#### Your objective
Each entry here is to be restated word for word.

#### Data extracts
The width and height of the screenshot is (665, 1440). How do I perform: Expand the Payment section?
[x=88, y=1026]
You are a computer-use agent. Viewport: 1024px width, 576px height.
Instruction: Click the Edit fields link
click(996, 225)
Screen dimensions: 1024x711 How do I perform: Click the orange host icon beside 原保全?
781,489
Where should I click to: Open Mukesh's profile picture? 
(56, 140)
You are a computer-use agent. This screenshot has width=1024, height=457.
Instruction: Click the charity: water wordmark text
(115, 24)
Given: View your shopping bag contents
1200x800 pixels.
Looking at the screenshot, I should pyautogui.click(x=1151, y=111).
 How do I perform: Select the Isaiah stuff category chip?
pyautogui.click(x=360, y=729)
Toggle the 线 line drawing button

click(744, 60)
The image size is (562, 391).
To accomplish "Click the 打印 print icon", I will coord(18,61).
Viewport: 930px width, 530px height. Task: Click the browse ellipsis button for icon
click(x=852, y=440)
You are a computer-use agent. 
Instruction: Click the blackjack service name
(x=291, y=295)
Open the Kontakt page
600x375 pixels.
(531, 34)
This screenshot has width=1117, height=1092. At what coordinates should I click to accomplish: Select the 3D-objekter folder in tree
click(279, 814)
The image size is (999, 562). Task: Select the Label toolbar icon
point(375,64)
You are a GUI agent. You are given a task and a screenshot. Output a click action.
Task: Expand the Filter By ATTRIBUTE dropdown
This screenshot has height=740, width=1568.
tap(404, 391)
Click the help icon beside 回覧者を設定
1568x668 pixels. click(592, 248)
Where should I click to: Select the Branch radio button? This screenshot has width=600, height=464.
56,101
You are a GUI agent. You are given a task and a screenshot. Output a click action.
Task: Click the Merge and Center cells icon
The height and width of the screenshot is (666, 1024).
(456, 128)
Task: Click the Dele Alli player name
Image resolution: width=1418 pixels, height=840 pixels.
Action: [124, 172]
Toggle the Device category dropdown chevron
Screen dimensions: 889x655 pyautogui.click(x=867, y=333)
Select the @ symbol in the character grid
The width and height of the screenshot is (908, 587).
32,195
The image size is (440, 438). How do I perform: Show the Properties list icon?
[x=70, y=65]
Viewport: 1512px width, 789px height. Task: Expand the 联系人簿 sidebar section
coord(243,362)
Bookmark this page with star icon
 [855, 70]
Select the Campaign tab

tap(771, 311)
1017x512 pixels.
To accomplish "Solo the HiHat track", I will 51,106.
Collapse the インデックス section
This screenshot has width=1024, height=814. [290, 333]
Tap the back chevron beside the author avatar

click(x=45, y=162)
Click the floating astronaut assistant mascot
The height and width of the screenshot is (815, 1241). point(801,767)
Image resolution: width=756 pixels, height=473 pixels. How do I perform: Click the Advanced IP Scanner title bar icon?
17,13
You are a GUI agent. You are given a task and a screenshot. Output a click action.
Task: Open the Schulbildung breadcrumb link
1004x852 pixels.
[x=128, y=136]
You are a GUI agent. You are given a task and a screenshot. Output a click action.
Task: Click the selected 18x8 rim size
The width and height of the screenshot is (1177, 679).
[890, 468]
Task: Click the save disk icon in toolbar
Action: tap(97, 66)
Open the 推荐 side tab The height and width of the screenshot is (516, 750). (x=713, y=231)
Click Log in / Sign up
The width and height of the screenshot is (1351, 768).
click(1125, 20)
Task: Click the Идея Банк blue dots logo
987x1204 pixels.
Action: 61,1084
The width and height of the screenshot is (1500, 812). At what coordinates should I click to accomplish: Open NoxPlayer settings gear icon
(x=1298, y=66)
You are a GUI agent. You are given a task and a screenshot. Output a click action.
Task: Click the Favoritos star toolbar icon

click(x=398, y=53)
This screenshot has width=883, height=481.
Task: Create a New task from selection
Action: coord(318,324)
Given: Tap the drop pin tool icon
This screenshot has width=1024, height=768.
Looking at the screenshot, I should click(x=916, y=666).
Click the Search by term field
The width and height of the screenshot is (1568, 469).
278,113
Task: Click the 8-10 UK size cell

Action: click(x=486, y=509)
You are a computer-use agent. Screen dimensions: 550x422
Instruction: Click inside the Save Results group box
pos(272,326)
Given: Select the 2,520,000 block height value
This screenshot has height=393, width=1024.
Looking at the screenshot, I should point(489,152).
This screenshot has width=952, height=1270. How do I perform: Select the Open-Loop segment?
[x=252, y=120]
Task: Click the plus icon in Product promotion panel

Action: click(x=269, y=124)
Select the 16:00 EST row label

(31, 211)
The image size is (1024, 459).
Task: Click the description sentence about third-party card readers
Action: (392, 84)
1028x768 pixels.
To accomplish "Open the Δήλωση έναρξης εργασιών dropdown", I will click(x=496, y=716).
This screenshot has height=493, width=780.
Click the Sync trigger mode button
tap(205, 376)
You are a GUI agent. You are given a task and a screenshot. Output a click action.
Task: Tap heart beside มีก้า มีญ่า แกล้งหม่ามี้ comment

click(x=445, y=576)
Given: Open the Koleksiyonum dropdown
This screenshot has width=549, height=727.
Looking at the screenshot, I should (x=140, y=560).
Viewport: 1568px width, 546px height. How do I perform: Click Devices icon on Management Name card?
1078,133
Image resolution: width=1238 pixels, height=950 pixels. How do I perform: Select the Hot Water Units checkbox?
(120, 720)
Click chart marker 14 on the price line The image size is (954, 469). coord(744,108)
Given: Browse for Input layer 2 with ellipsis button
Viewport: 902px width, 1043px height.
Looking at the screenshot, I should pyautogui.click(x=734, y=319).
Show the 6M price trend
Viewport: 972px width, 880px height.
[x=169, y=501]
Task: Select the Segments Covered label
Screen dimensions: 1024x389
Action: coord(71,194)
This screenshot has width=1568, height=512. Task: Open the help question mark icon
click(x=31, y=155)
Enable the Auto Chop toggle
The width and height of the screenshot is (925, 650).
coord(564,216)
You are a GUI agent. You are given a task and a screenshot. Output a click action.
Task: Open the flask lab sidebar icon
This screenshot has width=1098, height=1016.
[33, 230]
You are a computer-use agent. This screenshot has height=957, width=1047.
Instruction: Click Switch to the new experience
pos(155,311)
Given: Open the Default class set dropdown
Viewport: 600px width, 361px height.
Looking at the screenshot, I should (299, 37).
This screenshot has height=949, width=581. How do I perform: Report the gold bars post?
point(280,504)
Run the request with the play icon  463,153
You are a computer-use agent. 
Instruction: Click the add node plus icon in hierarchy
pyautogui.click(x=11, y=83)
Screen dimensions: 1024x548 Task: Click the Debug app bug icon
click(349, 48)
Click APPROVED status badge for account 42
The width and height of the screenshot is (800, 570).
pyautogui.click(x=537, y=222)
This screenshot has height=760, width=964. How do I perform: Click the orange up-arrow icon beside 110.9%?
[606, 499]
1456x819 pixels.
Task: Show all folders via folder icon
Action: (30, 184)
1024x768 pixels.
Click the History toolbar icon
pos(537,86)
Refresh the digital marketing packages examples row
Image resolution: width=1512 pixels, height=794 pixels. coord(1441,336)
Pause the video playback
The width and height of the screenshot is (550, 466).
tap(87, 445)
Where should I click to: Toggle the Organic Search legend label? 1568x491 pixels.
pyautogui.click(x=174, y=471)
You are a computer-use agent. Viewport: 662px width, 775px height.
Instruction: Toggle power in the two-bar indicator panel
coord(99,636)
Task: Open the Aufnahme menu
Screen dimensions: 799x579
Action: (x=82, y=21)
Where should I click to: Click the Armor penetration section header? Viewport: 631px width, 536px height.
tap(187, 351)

#### Exercise result
The width and height of the screenshot is (665, 1440). How do I perform: Expand the Payment section?
[x=88, y=1026]
You are a computer-use agent. Viewport: 1024px width, 576px height.
Instruction: Click the Edit fields link
click(996, 225)
Screen dimensions: 1024x711 How do I perform: Click the orange host icon beside 原保全?
781,489
Where should I click to: Open Mukesh's profile picture? 
(56, 140)
You are a computer-use agent. This screenshot has width=1024, height=457.
Instruction: Click the charity: water wordmark text
(115, 24)
Given: View your shopping bag contents
1200x800 pixels.
Looking at the screenshot, I should pyautogui.click(x=1151, y=111).
 How do I perform: Select the Isaiah stuff category chip?
pyautogui.click(x=360, y=729)
Toggle the 线 line drawing button

click(744, 60)
The image size is (562, 391).
To accomplish "Click the 打印 print icon", I will coord(18,61).
Viewport: 930px width, 530px height. Task: Click the browse ellipsis button for icon
click(x=852, y=440)
You are a computer-use agent. 
Instruction: Click the blackjack service name
(x=291, y=295)
Open the Kontakt page
600x375 pixels.
(531, 34)
This screenshot has width=1117, height=1092. At what coordinates should I click to accomplish: Select the 3D-objekter folder in tree
click(279, 814)
The image size is (999, 562). Task: Select the Label toolbar icon
point(375,64)
You are a GUI agent. You are given a task and a screenshot. Output a click action.
Task: Expand the Filter By ATTRIBUTE dropdown
This screenshot has height=740, width=1568.
tap(404, 391)
Click the help icon beside 回覧者を設定
1568x668 pixels. click(592, 248)
Where should I click to: Select the Branch radio button? This screenshot has width=600, height=464.
56,101
You are a GUI agent. You are given a task and a screenshot. Output a click action.
Task: Click the Merge and Center cells icon
The height and width of the screenshot is (666, 1024).
(456, 128)
Task: Click the Dele Alli player name
Image resolution: width=1418 pixels, height=840 pixels.
Action: [124, 172]
Toggle the Device category dropdown chevron
Screen dimensions: 889x655 pyautogui.click(x=867, y=333)
Select the @ symbol in the character grid
The width and height of the screenshot is (908, 587).
32,195
The image size is (440, 438). How do I perform: Show the Properties list icon?
[x=70, y=65]
Viewport: 1512px width, 789px height. Task: Expand the 联系人簿 sidebar section
coord(243,362)
Bookmark this page with star icon
 [855, 70]
Select the Campaign tab

tap(771, 311)
1017x512 pixels.
To accomplish "Solo the HiHat track", I will 51,106.
Collapse the インデックス section
This screenshot has width=1024, height=814. [290, 333]
Tap the back chevron beside the author avatar

click(x=45, y=162)
Click the floating astronaut assistant mascot
The height and width of the screenshot is (815, 1241). point(801,767)
Image resolution: width=756 pixels, height=473 pixels. How do I perform: Click the Advanced IP Scanner title bar icon?
17,13
You are a GUI agent. You are given a task and a screenshot. Output a click action.
Task: Open the Schulbildung breadcrumb link
1004x852 pixels.
[x=128, y=136]
You are a GUI agent. You are given a task and a screenshot. Output a click action.
Task: Click the selected 18x8 rim size
The width and height of the screenshot is (1177, 679).
[890, 468]
Task: Click the save disk icon in toolbar
Action: tap(97, 66)
Open the 推荐 side tab The height and width of the screenshot is (516, 750). (x=713, y=231)
Click Log in / Sign up
The width and height of the screenshot is (1351, 768).
click(1125, 20)
Task: Click the Идея Банк blue dots logo
987x1204 pixels.
Action: 61,1084
The width and height of the screenshot is (1500, 812). At what coordinates should I click to accomplish: Open NoxPlayer settings gear icon
(x=1298, y=66)
You are a GUI agent. You are given a task and a screenshot. Output a click action.
Task: Click the Favoritos star toolbar icon

click(x=398, y=53)
This screenshot has width=883, height=481.
Task: Create a New task from selection
Action: coord(318,324)
Given: Tap the drop pin tool icon
This screenshot has width=1024, height=768.
Looking at the screenshot, I should click(x=916, y=666).
Click the Search by term field
The width and height of the screenshot is (1568, 469).
278,113
Task: Click the 8-10 UK size cell

Action: click(x=486, y=509)
You are a computer-use agent. Screen dimensions: 550x422
Instruction: Click inside the Save Results group box
pos(272,326)
Given: Select the 2,520,000 block height value
This screenshot has height=393, width=1024.
Looking at the screenshot, I should point(489,152).
This screenshot has width=952, height=1270. How do I perform: Select the Open-Loop segment?
[x=252, y=120]
Task: Click the plus icon in Product promotion panel

Action: click(x=269, y=124)
Select the 16:00 EST row label

(31, 211)
The image size is (1024, 459).
Task: Click the description sentence about third-party card readers
Action: (392, 84)
1028x768 pixels.
To accomplish "Open the Δήλωση έναρξης εργασιών dropdown", I will click(x=496, y=716).
This screenshot has height=493, width=780.
Click the Sync trigger mode button
tap(205, 376)
You are a GUI agent. You are given a task and a screenshot. Output a click action.
Task: Tap heart beside มีก้า มีญ่า แกล้งหม่ามี้ comment

click(x=445, y=576)
Given: Open the Koleksiyonum dropdown
This screenshot has width=549, height=727.
Looking at the screenshot, I should (x=140, y=560).
Viewport: 1568px width, 546px height. How do I perform: Click Devices icon on Management Name card?
1078,133
Image resolution: width=1238 pixels, height=950 pixels. How do I perform: Select the Hot Water Units checkbox?
(120, 720)
Click chart marker 14 on the price line The image size is (954, 469). coord(744,108)
Given: Browse for Input layer 2 with ellipsis button
Viewport: 902px width, 1043px height.
Looking at the screenshot, I should pyautogui.click(x=734, y=319).
Show the 6M price trend
Viewport: 972px width, 880px height.
[x=169, y=501]
Task: Select the Segments Covered label
Screen dimensions: 1024x389
Action: coord(71,194)
This screenshot has width=1568, height=512. Task: Open the help question mark icon
click(x=31, y=155)
Enable the Auto Chop toggle
The width and height of the screenshot is (925, 650).
coord(564,216)
You are a GUI agent. You are given a task and a screenshot. Output a click action.
Task: Open the flask lab sidebar icon
This screenshot has width=1098, height=1016.
[33, 230]
You are a computer-use agent. This screenshot has height=957, width=1047.
Instruction: Click Switch to the new experience
pos(155,311)
Given: Open the Default class set dropdown
Viewport: 600px width, 361px height.
Looking at the screenshot, I should (299, 37).
This screenshot has height=949, width=581. How do I perform: Report the gold bars post?
point(280,504)
Run the request with the play icon  463,153
You are a computer-use agent. 
Instruction: Click the add node plus icon in hierarchy
pyautogui.click(x=11, y=83)
Screen dimensions: 1024x548 Task: Click the Debug app bug icon
click(349, 48)
Click APPROVED status badge for account 42
The width and height of the screenshot is (800, 570).
pyautogui.click(x=537, y=222)
This screenshot has height=760, width=964. How do I perform: Click the orange up-arrow icon beside 110.9%?
[606, 499]
1456x819 pixels.
Task: Show all folders via folder icon
Action: (30, 184)
1024x768 pixels.
Click the History toolbar icon
pos(537,86)
Refresh the digital marketing packages examples row
Image resolution: width=1512 pixels, height=794 pixels. coord(1441,336)
Pause the video playback
The width and height of the screenshot is (550, 466).
tap(87, 445)
Where should I click to: Toggle the Organic Search legend label? 1568x491 pixels.
pyautogui.click(x=174, y=471)
You are a computer-use agent. Viewport: 662px width, 775px height.
Instruction: Toggle power in the two-bar indicator panel
coord(99,636)
Task: Open the Aufnahme menu
Screen dimensions: 799x579
Action: (x=82, y=21)
Where should I click to: Click the Armor penetration section header? Viewport: 631px width, 536px height.
tap(187, 351)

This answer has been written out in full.